* Records for this task:

· · ·

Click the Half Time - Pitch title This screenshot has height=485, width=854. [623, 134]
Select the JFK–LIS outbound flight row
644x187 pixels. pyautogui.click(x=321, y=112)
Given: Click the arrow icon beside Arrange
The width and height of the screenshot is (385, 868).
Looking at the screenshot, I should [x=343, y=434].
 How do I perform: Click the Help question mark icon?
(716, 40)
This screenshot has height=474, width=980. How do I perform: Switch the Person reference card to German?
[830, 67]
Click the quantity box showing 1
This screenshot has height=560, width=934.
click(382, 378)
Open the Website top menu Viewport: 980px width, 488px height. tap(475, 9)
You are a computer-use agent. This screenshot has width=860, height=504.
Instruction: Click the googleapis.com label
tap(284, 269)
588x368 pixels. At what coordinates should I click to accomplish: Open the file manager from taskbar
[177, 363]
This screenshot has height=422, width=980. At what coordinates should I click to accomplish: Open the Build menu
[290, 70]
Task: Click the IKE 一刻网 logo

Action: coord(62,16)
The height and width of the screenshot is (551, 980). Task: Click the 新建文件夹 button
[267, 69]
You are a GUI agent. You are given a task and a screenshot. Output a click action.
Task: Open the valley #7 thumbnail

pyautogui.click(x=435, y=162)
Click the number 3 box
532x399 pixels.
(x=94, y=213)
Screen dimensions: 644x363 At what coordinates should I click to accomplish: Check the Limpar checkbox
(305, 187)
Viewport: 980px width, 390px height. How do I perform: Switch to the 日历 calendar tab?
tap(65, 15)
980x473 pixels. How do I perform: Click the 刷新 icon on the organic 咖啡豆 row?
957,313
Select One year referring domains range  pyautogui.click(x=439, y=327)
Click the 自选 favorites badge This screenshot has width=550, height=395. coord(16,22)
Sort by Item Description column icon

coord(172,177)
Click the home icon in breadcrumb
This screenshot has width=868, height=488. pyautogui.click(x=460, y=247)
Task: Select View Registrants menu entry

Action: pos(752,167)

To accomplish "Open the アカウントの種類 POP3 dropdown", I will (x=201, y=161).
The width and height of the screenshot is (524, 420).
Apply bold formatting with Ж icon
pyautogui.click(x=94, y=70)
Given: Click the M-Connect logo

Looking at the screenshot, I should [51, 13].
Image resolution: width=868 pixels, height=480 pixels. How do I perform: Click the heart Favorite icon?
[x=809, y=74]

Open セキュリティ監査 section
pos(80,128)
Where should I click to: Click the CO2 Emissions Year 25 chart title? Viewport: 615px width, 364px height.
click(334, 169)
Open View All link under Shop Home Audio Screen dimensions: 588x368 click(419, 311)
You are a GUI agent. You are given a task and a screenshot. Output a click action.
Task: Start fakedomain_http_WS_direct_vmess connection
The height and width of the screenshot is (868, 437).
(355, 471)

· · ·

* What the task requires:
The lines to write out run from the one with "The height and width of the screenshot is (868, 437)." through the end of the records. Give them exactly, and only them.

* The completed task:
The height and width of the screenshot is (868, 437).
(355, 471)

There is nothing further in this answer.